Pour tous les lycéens comme moi qui révisent (doucement, c'est vrai), voici un extrait d'un livre que je dois avoir lu pour le bac de francais.
L'extrait m'a énormément impressioné ... (Je suis dans un lycée public)
Silbermann est un jeune enfant juif de 15 ans. Il vit à Paris, en 1905.
Victime d'un antisémitisme violent, il décide de quitter la France.
Il va l'annoncer à son ami du lycée, dont les parents avaient interdit toute relation avec "ce juif".
Lisez bien. Et n'oubliez pas : c'est en 1900.

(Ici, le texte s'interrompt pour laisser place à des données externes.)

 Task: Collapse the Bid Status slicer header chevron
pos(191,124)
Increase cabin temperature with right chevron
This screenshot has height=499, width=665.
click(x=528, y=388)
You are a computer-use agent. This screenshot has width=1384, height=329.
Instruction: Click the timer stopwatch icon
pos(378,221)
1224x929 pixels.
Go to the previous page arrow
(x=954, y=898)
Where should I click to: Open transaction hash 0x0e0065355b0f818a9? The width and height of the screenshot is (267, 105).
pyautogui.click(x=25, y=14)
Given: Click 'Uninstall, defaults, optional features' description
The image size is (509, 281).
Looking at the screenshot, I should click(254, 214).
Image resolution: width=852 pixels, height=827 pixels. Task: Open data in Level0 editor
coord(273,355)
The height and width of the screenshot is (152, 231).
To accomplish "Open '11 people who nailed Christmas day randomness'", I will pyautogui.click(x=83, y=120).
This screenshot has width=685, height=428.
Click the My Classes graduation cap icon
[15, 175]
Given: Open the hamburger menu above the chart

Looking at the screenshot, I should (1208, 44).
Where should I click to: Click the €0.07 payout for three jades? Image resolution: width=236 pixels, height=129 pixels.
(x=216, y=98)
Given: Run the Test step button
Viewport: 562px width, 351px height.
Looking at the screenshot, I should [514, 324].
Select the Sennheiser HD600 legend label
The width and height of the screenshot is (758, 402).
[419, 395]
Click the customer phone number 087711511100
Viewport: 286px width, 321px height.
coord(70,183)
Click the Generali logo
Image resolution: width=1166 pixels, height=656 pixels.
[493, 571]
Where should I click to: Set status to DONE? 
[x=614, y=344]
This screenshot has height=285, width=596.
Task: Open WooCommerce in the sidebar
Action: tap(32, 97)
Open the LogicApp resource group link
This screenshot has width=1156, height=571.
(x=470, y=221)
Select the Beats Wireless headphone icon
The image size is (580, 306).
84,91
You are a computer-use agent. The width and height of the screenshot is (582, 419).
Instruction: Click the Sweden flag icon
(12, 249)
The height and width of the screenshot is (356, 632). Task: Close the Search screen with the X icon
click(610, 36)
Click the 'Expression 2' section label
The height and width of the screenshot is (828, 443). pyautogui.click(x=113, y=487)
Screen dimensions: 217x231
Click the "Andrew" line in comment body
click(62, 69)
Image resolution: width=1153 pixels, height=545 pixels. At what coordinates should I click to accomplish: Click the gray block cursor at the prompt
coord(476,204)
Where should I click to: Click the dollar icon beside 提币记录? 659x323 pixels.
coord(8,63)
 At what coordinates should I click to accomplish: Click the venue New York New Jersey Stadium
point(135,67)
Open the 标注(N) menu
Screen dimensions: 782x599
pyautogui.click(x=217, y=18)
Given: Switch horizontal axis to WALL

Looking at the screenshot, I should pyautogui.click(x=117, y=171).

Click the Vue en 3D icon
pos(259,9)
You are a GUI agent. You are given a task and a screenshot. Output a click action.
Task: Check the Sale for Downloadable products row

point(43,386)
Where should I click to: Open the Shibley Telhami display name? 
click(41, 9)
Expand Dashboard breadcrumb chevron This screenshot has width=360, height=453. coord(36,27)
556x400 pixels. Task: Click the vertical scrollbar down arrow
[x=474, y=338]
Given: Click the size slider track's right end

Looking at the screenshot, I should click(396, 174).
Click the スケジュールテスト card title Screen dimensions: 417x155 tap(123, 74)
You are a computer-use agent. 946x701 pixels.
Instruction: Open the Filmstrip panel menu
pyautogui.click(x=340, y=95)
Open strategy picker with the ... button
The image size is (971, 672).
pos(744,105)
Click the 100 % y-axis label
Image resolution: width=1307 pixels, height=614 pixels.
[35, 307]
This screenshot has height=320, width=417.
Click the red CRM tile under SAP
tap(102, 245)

Songe donc : un Juif de moins auprès d’eux !... On va se réjouir lorsqu’on apprendra cette nouvelle !... Ah ! Les imbéciles ! Croient-ils, parce qu’ils ne me verront plus ici, qu’ils auront un ennemi de moins ? Ne savent-ils pas que c’est pour avoir été rejetée toujours et par tous que notre race s’est fortifiée au cours des siècles ?
Pourquoi cette explosion d’antisémitisme en France ? Pourquoi l’organisation de cette guerre contre nous ? Est-ce un mouvement religieux ? Est-ce le vieux désir de vengeance qui se ranime ? Allons donc ! Votre foi n’est plus si vive ! Non, ce n’est pas si haut qu’il faut chercher les raisons de vos attaques. Je vais te dire quels sont les véritables mobiles qui vous font agir : c’est un bas égoïsme, c’est l’envie la plus vile. Depuis quelques années, il est venu dans votre pays des gens plus subtils, plus hardis, plus tenaces, qui réussissent mieux dans toutes leurs entreprises ; et au lieu de rivaliser avec eux pour le meilleur résultat commun, vous vous liguez contre eux et cherchez à vous en débarrasser. […]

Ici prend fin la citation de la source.